Joseph Eron, MD: The question is, when in that process do you start? And I think that in a first-world setting (resource rich setting), that you should start early. You don’t start day 1 or day 2, but you start around 2 weeks in. That’s what I do. You get ready for this IRIS, you prepare for it, and you prepare the patient for it.
Paul E. Sax, MD: I agree with that.
Eric S. Daar, MD: I wait 4 to 6 weeks.
Peter L. Salgo, MD: Four to 6 weeks on anticryptococcal therapy?
Eric S. Daar, MD: Right.
Paul E. Sax, MD: There is an analysis of timing of ART in resource-rich settings that suggests that early is probably okay. It’s not randomized. It was only a small number of randomized patients in one study. Can I mention about tuberculosis?
Peter L. Salgo, MD: Please do. I was going to go there.
Paul E. Sax, MD: Tuberculosis is decreasingly common in the United States, but it still happens. It is extremely challenging to treat because TB treatment includes rifampin, and rifampin is the biggest pain in the world when it comes to drug interactions. So, a lot of the drugs that we commonly use for ART don’t get along well with rifampin. And so it’s sort of this separate world of people with HIV and TB—they get a slightly different antiretroviral approach than people without TB.

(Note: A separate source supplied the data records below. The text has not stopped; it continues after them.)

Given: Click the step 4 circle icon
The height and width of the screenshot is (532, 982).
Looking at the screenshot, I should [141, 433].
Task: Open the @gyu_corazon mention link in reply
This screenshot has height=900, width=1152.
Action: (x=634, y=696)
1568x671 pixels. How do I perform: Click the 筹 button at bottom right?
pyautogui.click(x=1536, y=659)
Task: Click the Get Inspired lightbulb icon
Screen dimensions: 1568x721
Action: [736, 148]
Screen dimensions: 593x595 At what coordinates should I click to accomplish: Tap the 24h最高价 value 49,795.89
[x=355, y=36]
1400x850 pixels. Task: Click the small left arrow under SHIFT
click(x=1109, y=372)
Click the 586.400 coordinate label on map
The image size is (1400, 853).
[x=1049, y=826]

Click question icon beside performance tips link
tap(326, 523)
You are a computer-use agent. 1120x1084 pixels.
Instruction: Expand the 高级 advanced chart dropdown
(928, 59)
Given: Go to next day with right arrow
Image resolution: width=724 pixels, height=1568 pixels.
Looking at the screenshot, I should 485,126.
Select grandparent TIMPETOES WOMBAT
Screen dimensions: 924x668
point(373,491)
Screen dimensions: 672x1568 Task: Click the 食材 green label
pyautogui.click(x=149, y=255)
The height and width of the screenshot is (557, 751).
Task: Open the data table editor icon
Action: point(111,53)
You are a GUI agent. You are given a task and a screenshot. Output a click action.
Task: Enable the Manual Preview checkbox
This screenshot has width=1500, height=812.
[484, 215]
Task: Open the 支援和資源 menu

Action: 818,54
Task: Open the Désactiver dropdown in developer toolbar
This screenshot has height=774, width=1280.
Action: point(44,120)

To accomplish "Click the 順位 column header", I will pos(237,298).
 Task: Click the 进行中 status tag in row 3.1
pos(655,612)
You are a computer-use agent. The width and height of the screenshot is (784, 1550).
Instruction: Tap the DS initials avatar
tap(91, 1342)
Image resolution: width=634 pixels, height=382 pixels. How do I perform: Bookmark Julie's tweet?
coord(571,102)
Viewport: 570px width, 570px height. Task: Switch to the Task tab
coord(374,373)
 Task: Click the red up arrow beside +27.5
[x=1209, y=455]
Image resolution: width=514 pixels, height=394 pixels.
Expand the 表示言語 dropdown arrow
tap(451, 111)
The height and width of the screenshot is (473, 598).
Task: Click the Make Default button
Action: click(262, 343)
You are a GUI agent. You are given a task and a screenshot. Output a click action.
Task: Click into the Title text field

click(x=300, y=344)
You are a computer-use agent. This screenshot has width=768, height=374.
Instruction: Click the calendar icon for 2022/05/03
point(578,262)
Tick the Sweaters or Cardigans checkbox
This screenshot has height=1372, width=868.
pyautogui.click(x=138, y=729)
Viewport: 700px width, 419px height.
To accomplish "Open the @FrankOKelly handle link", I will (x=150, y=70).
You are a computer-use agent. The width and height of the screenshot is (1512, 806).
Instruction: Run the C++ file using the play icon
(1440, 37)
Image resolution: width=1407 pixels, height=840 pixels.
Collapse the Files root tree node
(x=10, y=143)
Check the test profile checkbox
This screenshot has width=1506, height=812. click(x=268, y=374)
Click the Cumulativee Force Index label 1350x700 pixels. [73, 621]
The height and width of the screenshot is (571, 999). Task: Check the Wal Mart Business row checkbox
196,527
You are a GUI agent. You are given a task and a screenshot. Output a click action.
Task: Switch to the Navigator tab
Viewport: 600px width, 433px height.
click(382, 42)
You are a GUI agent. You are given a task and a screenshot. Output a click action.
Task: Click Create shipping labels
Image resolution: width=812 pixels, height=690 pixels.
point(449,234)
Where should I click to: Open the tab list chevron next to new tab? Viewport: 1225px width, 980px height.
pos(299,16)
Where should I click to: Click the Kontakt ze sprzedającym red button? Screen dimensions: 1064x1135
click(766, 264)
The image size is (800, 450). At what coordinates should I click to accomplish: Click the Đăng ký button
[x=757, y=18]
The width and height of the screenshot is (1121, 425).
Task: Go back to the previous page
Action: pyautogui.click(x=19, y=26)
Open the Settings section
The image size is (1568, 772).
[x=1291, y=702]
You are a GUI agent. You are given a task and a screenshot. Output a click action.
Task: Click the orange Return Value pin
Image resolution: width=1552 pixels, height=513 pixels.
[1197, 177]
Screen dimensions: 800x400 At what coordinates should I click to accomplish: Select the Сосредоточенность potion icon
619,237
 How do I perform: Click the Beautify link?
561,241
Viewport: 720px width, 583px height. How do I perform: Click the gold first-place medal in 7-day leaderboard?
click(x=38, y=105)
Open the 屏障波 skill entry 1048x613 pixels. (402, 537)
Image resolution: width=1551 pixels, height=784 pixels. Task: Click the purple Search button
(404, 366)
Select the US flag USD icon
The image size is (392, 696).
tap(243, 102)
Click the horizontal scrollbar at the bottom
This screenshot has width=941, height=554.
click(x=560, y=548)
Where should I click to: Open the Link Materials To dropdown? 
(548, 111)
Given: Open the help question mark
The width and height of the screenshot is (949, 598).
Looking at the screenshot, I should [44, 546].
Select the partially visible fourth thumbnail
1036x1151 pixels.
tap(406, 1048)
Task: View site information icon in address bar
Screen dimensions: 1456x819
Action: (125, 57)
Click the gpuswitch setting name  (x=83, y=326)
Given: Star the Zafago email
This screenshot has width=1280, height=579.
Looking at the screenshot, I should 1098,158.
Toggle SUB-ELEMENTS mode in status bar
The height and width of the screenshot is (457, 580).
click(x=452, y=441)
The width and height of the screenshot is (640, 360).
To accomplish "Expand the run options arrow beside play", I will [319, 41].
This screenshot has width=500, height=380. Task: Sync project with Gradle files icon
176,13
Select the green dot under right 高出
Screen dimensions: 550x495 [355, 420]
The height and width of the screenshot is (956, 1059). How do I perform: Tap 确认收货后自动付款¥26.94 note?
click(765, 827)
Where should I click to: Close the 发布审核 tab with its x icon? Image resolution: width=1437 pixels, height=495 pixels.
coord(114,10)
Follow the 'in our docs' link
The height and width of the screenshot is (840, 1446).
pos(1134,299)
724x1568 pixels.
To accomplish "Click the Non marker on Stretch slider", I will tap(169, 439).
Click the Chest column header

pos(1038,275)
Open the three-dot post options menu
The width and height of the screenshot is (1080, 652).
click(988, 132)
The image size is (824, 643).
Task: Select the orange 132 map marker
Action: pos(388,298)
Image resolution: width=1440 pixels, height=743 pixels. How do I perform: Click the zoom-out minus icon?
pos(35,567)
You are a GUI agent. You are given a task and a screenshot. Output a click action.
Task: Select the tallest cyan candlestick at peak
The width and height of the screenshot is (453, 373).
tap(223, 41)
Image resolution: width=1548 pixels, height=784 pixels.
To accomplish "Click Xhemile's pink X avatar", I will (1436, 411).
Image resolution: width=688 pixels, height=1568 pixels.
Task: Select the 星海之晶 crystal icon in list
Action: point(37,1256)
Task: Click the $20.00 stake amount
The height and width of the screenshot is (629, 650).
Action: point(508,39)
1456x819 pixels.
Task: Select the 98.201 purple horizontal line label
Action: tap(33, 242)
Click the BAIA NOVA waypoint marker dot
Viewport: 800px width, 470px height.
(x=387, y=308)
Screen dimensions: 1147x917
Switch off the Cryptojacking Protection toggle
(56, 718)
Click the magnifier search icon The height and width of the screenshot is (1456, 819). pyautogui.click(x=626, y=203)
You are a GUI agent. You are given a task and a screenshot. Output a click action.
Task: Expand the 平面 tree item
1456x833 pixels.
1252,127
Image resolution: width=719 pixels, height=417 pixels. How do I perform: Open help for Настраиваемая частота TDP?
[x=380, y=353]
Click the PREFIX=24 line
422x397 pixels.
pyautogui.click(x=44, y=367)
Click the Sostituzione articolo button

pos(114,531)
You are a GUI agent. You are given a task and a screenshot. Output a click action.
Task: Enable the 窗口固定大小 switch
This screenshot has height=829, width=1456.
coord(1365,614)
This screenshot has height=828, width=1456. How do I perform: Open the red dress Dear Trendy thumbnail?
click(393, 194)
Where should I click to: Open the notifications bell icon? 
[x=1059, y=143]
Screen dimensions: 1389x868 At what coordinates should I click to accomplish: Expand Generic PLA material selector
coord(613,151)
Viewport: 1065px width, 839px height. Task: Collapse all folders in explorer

Joseph Eron, MD: You can see some serious IRIS with someone that actually has a temperature for days on end. You have to give them steroids.
Peter L. Salgo, MD: Oh great. You’re going to give somebody who’s immunocompromised steroids?
Eric S. Daar, MD: You have to.
Peter L. Salgo, MD: But I guess the saving grace is that it’s not a closed compartment?
Joseph Eron, MD: Yes, right.
Peter L. Salgo, MD: Unless it’s cerebral TB.
Joseph Eron, MD: TB meningitis—that’s as bad as cryptococcal meningitis, perhaps even worse. We just never see it.
Paul E. Sax, MD: Yes.
Peter L. Salgo, MD: But there, too, you have at least a static therapy. I’m not sure if anything is really cidal against TB at the end of the day. But you can knock it down.
Paul E. Sax, MD: Yes, definitely.
Peter L. Salgo, MD: My early infectious disease professor said, “Antibiotics, shmantibiotics. It’s the white cells that kill everything.” And all you’re doing is holding everything in check for the body to go after it. You’re putting that in steroids when you give them the ART therapy.
Paul E. Sax, MD: You have to treat bad IRIS with something because, as Joe was alluding to, these are patients who are very sick. They have really hectic fevers. If they have mesenteric adenitis, they have terrible abdominal pain. If they have lymph nodes in the chest, they’re coughing. It can be very difficult.
Joseph Eron, MD: And we’ve certainly all seen abdominal rupture from mesenteric nodes in the IRIS. So, it’s not just about treating fever.